От чего, согласно приведенной в нижеследующем фрагменте текста цитате из Геродота, невозможно уклониться даже богу?

§ ФРАГМЕНТ ТЕКСТА
****

Мы видели, что то, что я назвал историческим инстинктом евреев, в основе зиждется на ненормально развитой воле. Воля достигает у евреев такого преобладания, что она господствует и властвует над всеми другими склонностями. Вследствие этого, с одной стороны, получается нечто необычайное: подвиги, недоступные для других людей, а с другой — разнообразные ограничения. Как бы то ни было, несомненно, что такое же преобладание воли мы всюду встречаем и у Христа. Он часто обнаруживал себя евреем в отдельных проявлениях, но был вполне евреем там, где исключительно главную роль играет воля. Эта черта проникает необычайно глубоко и разветвляется в разные стороны, как кровеносные сосуды, проникая до малейшего слова, до малейшего представления. При помощи одного сравнения я надеюсь вполне пояснить свою мысль. Рассмотрим эллинское представление о божеском и человеческом и об их отношении между собою. Одни боги сражаются за Трою, другие — за ахейцев; если я склоню на свою сторону одну часть божества, то оттолкну от себя другую; жизнь есть борьба, игра; благороднейший может погибнуть, а гнуснейший победить; нравственность есть в известной степени личное дело, человек — господин своей собственной души, а не своей судьбы; пекущегося, награждающего и карающего Провидения не существует вовсе. Даже боги — и те не свободны; сам Зевс должен преклониться перед Роком. «Уклониться от предназначенного Рока невозможно даже и для бога», — пишет Геродот. Тот народ, который создал «Илиаду», дает впоследствии великих естествоиспытателей и великих мыслителей. Ибо кто взирает на природу открытыми глазами, не ослепленными себялюбием, тот всюду увидит, что в ней управляет известный закон; законность эта на нравственной почве называется судьбой у художника и предопределением у философа. Для верного наблюдателя природы мысль о произволе является почти непостижимой; даже на Бога он не может решиться возвести поклеп, что Он делает, что хочет, вернее, что Он делает, что нужно.
Это мировоззрение прекрасно выражено Гёте в его отрывке об Ахиллесе:
Произвол вовек ненавидят и боги и люди,
Когда он в делах и словах проявляется,
И как бы высоко мы ни стояли, но из вечных богов Фемида вечная одна должна пребывать и людьми управлять[42].

****

§ ИСХОДНЫЙ ЛИСТИНГ
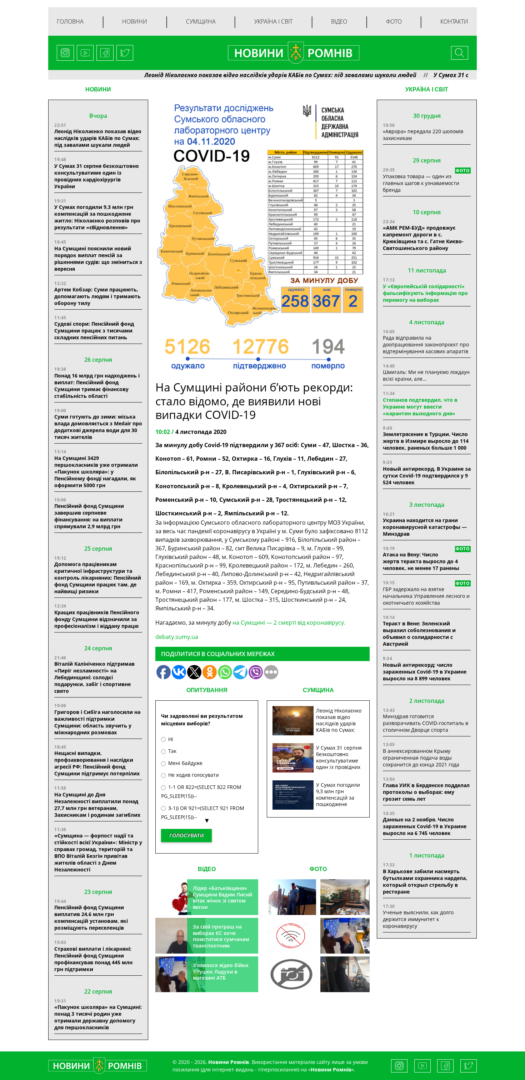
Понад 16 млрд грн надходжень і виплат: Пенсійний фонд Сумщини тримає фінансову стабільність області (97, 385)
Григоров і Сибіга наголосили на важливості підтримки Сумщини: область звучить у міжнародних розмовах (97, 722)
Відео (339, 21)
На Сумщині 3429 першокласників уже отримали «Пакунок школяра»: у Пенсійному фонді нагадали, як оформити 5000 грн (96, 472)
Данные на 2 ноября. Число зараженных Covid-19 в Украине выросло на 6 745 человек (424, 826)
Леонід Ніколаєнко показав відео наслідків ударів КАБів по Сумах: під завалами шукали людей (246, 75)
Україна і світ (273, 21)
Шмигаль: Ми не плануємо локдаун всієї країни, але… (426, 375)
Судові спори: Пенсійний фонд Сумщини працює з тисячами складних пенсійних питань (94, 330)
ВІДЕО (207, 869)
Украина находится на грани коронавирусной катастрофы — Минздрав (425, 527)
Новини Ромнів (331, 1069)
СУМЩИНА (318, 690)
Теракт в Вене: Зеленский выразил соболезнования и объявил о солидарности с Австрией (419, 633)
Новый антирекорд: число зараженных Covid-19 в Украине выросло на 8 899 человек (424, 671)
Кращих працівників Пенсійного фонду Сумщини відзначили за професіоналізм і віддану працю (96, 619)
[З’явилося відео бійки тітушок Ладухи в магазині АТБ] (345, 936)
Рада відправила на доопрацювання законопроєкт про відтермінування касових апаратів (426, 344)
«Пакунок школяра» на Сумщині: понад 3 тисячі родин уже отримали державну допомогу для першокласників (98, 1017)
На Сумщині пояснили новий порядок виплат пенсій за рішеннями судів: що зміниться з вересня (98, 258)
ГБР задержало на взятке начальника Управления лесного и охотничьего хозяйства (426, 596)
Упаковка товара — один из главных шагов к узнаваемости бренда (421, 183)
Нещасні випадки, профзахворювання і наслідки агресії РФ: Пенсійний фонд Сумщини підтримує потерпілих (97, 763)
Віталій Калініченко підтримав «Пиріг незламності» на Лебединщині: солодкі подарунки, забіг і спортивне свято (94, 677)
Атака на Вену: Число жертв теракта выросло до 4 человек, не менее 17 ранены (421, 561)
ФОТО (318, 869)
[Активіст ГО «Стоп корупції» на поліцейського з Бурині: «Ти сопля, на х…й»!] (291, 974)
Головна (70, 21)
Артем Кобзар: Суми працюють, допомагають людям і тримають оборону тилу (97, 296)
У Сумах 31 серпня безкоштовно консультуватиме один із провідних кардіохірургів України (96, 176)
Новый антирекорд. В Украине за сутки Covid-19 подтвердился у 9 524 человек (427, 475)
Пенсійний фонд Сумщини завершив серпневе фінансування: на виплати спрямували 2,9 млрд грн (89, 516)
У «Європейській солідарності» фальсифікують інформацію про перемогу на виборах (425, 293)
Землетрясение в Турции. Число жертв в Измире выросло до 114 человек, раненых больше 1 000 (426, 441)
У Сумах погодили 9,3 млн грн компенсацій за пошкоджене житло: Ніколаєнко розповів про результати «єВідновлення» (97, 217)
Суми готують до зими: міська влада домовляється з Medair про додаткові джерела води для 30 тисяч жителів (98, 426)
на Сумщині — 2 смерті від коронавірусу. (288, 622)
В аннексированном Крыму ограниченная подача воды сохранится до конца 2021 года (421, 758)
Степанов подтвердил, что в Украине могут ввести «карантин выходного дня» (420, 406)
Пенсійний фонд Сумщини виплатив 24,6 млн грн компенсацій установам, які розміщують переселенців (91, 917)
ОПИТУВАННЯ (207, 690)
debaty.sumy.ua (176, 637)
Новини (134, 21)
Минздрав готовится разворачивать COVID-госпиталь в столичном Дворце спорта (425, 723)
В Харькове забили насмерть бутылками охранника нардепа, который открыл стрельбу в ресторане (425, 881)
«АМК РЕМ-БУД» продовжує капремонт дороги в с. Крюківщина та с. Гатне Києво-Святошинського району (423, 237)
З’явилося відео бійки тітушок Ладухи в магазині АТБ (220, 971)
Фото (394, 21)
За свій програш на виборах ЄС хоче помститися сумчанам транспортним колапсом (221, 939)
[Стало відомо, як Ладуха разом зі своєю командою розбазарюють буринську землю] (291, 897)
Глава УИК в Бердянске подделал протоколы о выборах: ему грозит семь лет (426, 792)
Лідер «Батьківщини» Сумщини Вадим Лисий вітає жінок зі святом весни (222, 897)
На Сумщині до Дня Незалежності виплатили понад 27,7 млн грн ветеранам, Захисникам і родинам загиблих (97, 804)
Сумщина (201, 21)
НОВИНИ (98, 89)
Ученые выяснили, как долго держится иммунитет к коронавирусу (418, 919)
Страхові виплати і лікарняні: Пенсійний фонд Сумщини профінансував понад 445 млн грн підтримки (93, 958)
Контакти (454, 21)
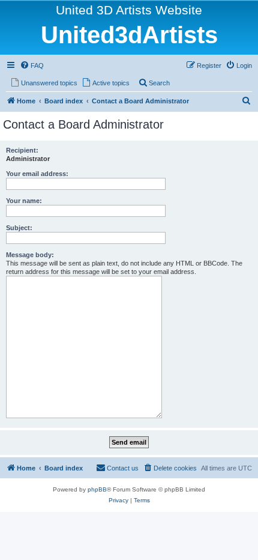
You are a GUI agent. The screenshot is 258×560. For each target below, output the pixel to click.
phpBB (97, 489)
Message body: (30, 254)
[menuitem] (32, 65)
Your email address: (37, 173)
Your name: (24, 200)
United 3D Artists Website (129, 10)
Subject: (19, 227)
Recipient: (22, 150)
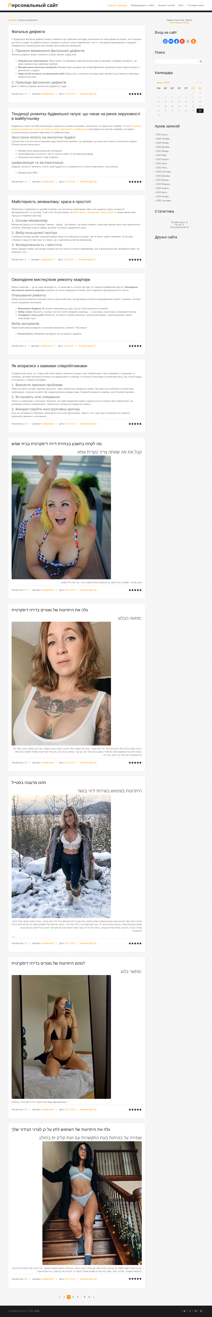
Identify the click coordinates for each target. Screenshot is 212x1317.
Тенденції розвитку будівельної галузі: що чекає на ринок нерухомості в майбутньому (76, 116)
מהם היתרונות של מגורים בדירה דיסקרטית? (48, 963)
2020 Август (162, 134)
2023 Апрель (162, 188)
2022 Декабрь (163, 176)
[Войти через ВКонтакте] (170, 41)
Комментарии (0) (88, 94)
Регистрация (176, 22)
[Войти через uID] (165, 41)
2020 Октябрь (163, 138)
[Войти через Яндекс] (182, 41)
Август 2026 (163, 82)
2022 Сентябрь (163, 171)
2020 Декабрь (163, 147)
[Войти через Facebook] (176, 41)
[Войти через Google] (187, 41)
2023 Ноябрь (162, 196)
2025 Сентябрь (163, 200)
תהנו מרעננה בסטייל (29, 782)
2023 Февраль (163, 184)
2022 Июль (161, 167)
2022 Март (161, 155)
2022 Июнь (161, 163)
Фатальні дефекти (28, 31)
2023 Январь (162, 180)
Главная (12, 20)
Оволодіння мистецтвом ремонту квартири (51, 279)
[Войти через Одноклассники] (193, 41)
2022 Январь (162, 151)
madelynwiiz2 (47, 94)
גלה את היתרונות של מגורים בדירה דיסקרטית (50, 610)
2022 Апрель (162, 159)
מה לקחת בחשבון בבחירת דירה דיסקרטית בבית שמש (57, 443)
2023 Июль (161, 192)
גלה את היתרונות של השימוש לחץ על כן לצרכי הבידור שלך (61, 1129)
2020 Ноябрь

****

§ РЕЗУЛЬТАТ ВЫПОЛНЕНИЯ
От предназначенного Рока.